Modeling thermal responses in human subjects following extended exposure to radiofrequency energy

Kenneth R Foster¹ and Eleanor R Adair²

¹Department of Bioengineering, University of Pennsylvania, 220 S. 33rd St., Philadelphia PA 19104-6392, USA

²50 Deepwood Drive, Hamden, CT 06517, USA

author email corresponding author email

BioMedical Engineering OnLine 2004, 3:4doi:10.1186/1475-925X-3-4


Published:	28 February 2004

Abstract

Background

This study examines the use of a simple thermoregulatory model for the human body exposed to extended (45 minute) exposures to radiofrequency/microwave (RF/MW) energy at different frequencies (100, 450, 2450 MHz) and under different environmental conditions. The exposure levels were comparable to or above present limits for human exposure to RF energy.

Methods

We adapted a compartmental model for the human thermoregulatory system developed by Hardy and Stolwijk, adding power to the torso skin, fat, and muscle compartments to simulate exposure to RF energy. The model uses values for parameters for "standard man" that were originally determined by Hardy and Stolwijk, with no additional adjustment. The model predicts changes in core and skin temperatures, sweat rate, and changes in skin blood flow as a result of RF energy exposure.

Results

The model yielded remarkably good quantitative agreement between predicted and measured changes in skin and core temperatures, and qualitative agreement between predicted and measured changes in skin blood flow. The model considerably underpredicted the measured sweat rates.

Conclusions

The model, with previously determined parameter values, was successful in predicting major aspects of human thermoregulatory response to RF energy exposure over a wide frequency range, and at different environmental temperatures. The model was most successful in predicting changes in skin temperature, and it provides insights into the mechanisms by which the heat added to body by RF energy is dissipated to the environment. Several factors are discussed that may have contributed to the failure to account properly for sweat rate. Some features of the data, in particular heating of the legs and ankles during exposure at 100 MHz, would require a more complex model than that considered here.

Tasks and exercises
**a.** List the torso compartments to which the abstract on modeling thermal responses to radiofrequency energy says power was added to simulate exposure.
**b.** In the abstract on modeling thermal responses to radiofrequency energy, whose compartmental thermoregulatory model was adapted?

Source material
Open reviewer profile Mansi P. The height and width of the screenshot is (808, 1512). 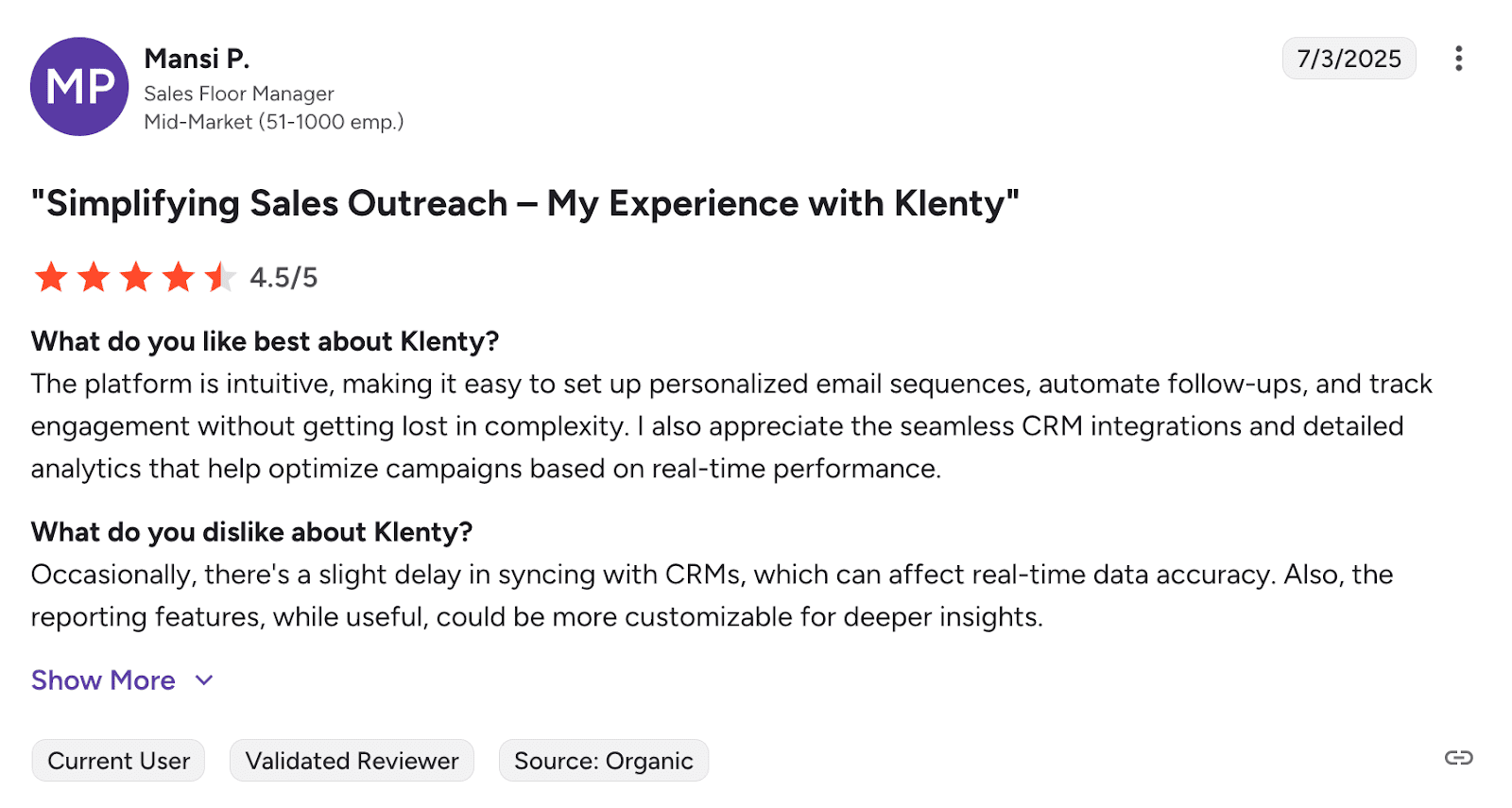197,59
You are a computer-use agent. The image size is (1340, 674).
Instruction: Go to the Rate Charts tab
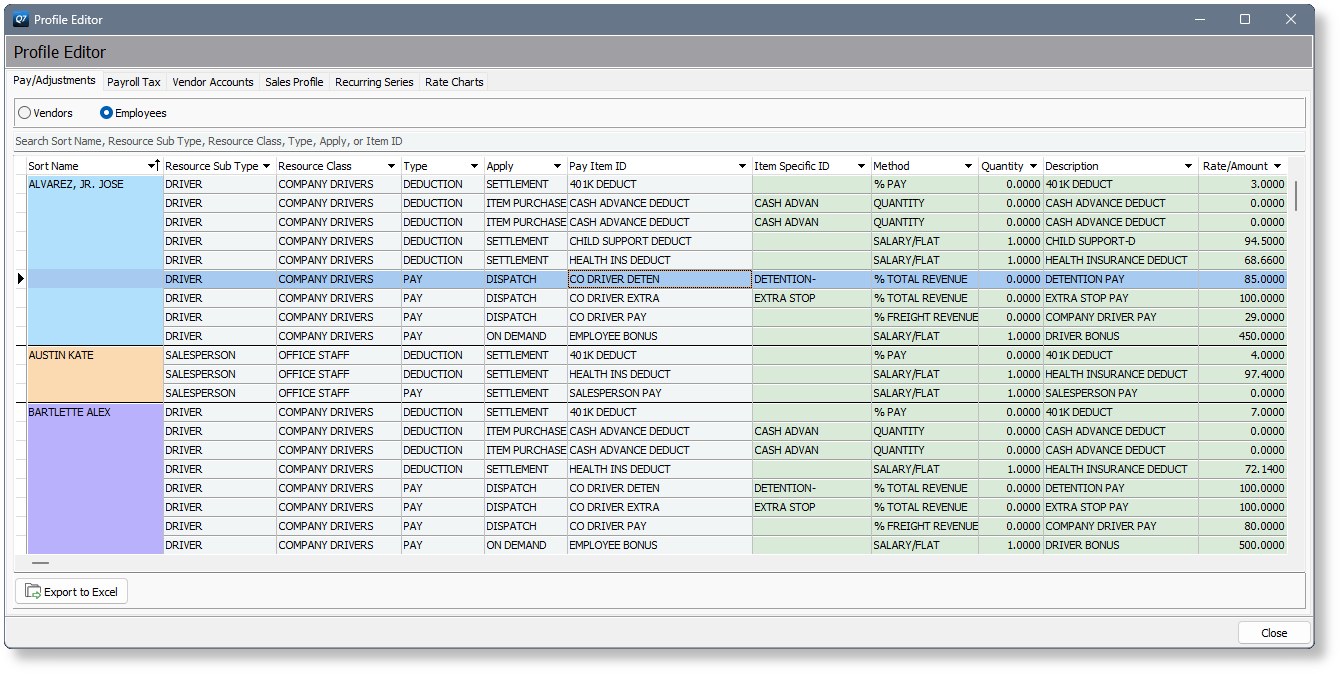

Answers
**a.** Skin, fat, and muscle

**b.** Hardy and Stolwijk's